As we discussed in Part 3, the domestic home front became a battle for ideas and slogans as the Roosevelt administration pushed the nation to get ready for war. FDR established the Office of Coordinator of Information (COI), based on the directions of Colonel William Donovan. Col Donovan spent considerable time with British officials, and after meeting with the head of British Secret Intelligence Service, Stewart Menzies, Donovan was convinced the U.S. needed a similar system of centralized intelligence. This would not happen to the extent Donovan initially wanted–he was concerned about creating new agencies that would risk “encroaching on the FBI, Army and Navy Intelligence, or other departments of Government.” Regardless, the decision was made to split the COI into OWI and OSS. Donovan would continue to be the director of the OSS, an instrument in wartime espionage, covert action, propaganda and counterintelligence. Additionally, the OWI still retained the Psychological Warfare Branch (PWB), which also worked to create propaganda against foreign audiences.

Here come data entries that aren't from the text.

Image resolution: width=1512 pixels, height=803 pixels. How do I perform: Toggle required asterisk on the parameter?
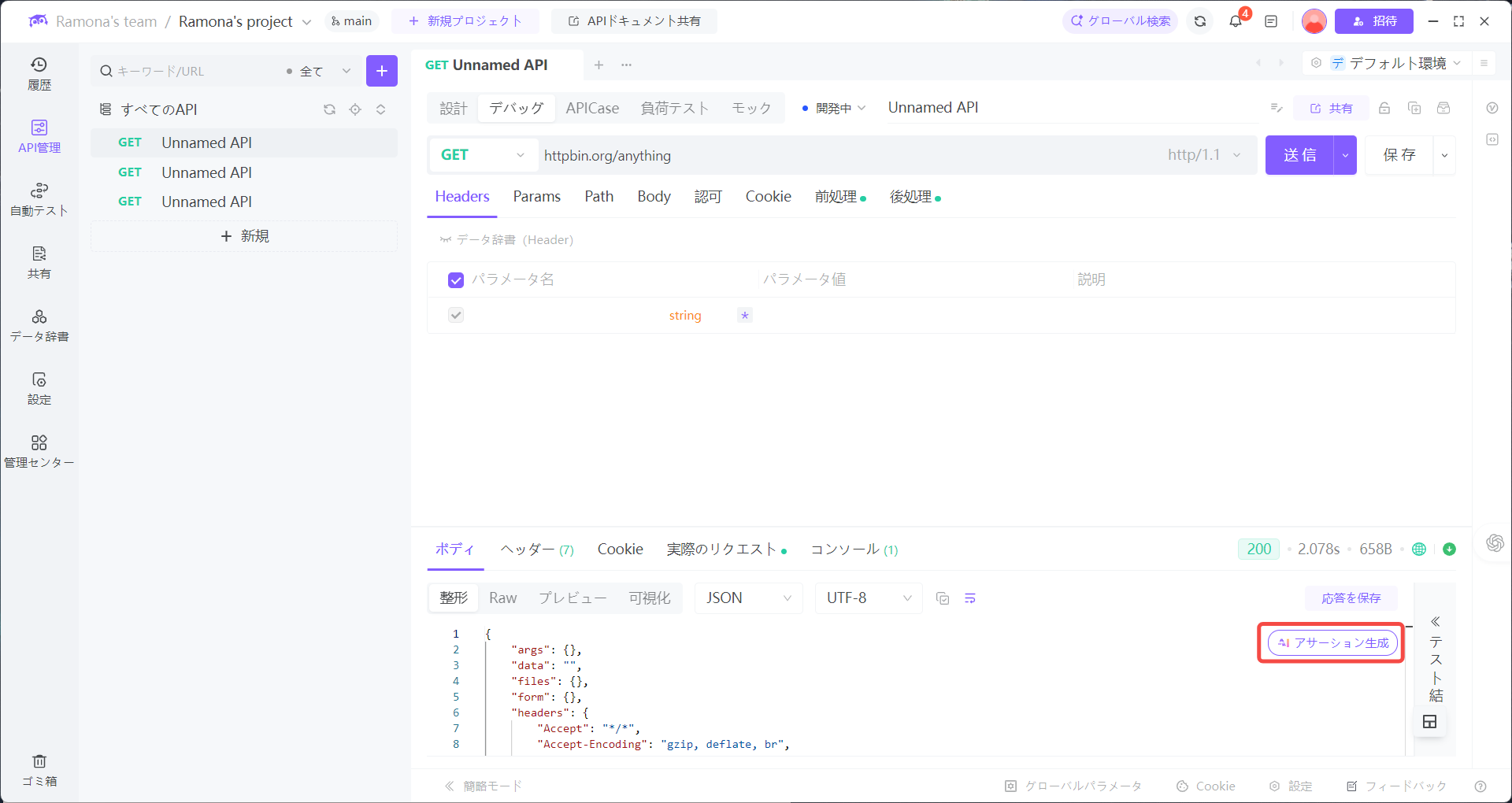pos(743,315)

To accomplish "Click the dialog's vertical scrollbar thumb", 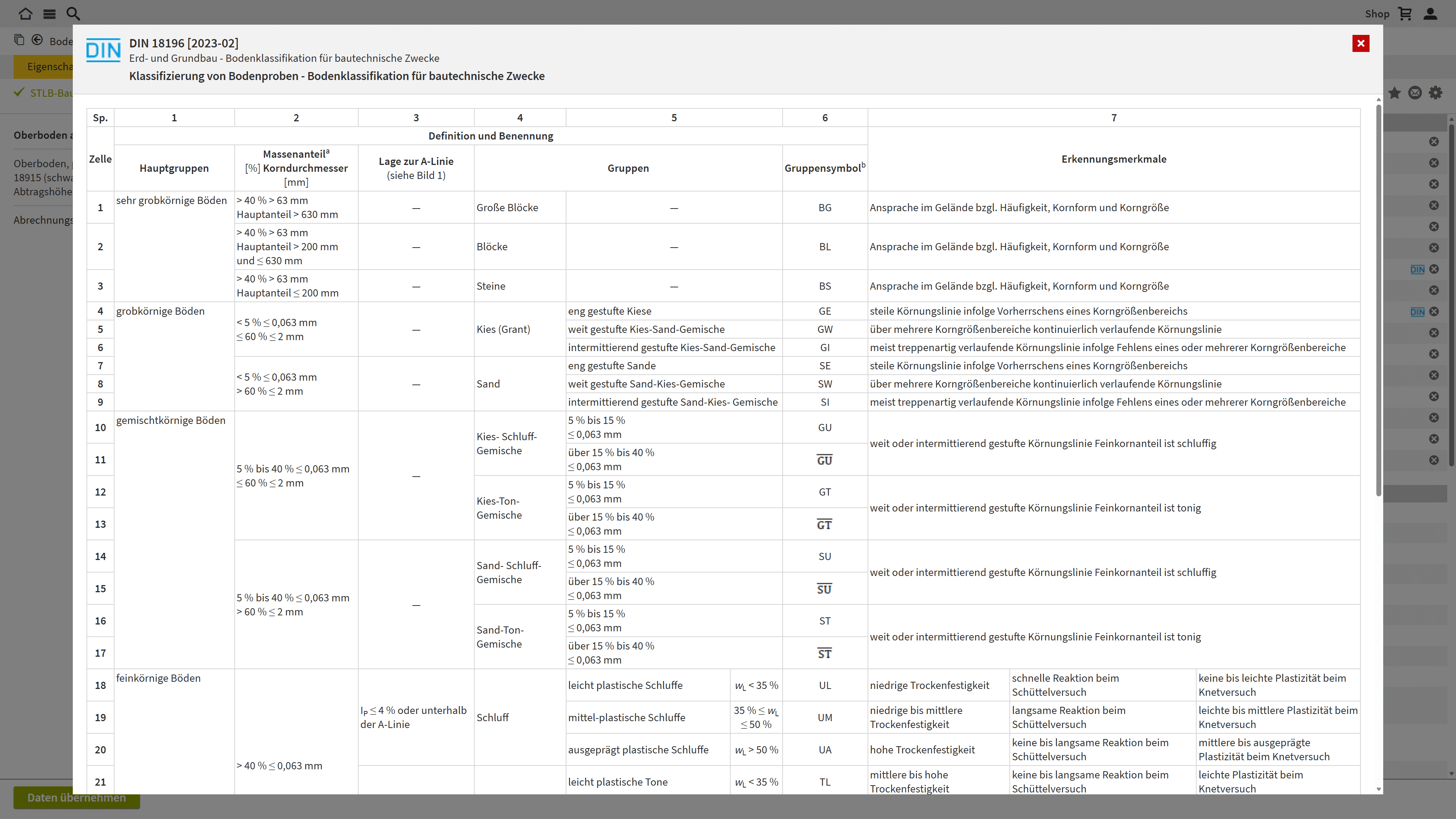I will (1379, 300).
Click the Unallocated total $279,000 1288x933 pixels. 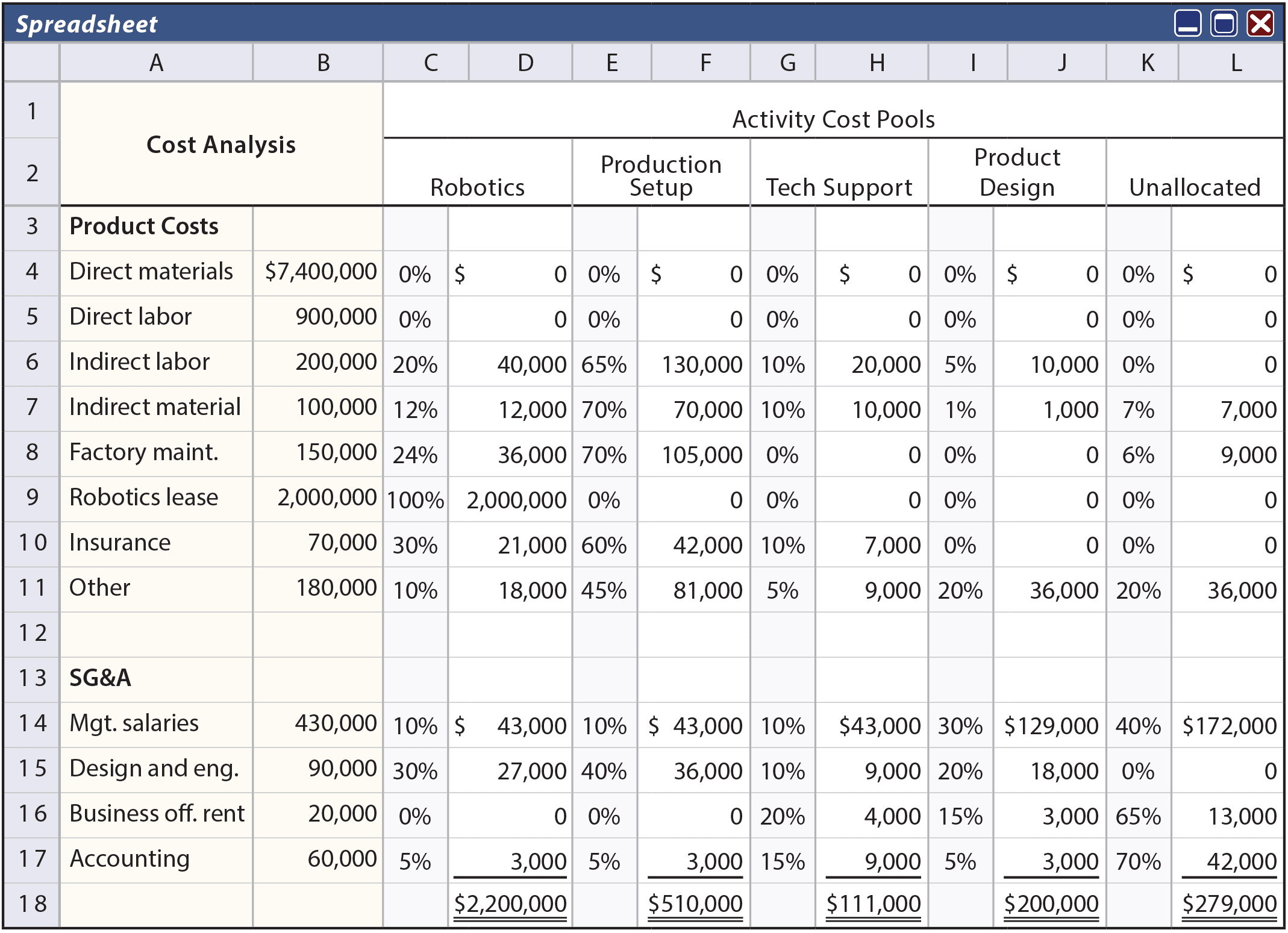click(x=1229, y=903)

Despite being drawn into the war because of the attack by the Japanese Empire, Roosevelt chose to win the war in Europe first, and thus concentrated much of the resources to that theater in the war’s onset. Although America cultivated many ideas from their British counterparts, the British themselves gained much of their military experience from their enemies. It was no surprise that Nazi Germany and Fascist Italy were especially adept at military and civilian propaganda.

Organizations and Agencies

Despite breaking up the COI into OWI and OSS respectively, the OSS was still capable of a multitude of different overseas operations. Propaganda (black) came out of the Morale Operations Branch of the Strategic Services Operations Branch. Created in January 1943, its primary function was to attack “the morale and the political unity of the enemy through… psychological means operating or purporting to operate within the enemy or occupied territories.

OSS chart
OSS Organization Chart | cia.gov

In general, cooperation between missions and their respective theater officers was scant, hindered in some part by jealously guarding their home turf.  But this cooperation was probably better compared to coordination with the military, who had an initial unenthusiastic response to PSYOPs and Psychological Warfare. This was particularly evident in the Pacific among senior Naval Commanders who, at best, supported minimal ad-hoc efforts. However, by the start of the European Theater, the Army was serious enough to create a Psychological Warfare Division/Supreme Headquarters Allied Expeditionary Force (PWD/SHAEF), using the experiences of the earlier Joint Psychological Warfare Unit attached to Allied Forces HQ during the North Africa campaign. Various other units would be mobilized or reorganized during the entire course of the war, and by no means subject specifically to the organizations mentioned in this article. The situation is best described as “fluid” where Psychological Operations and Psychological Warfare was continually shifted, changed, and formed to better respond to dynamic situations and relative ad-hoc nature of the Allied personnel involved.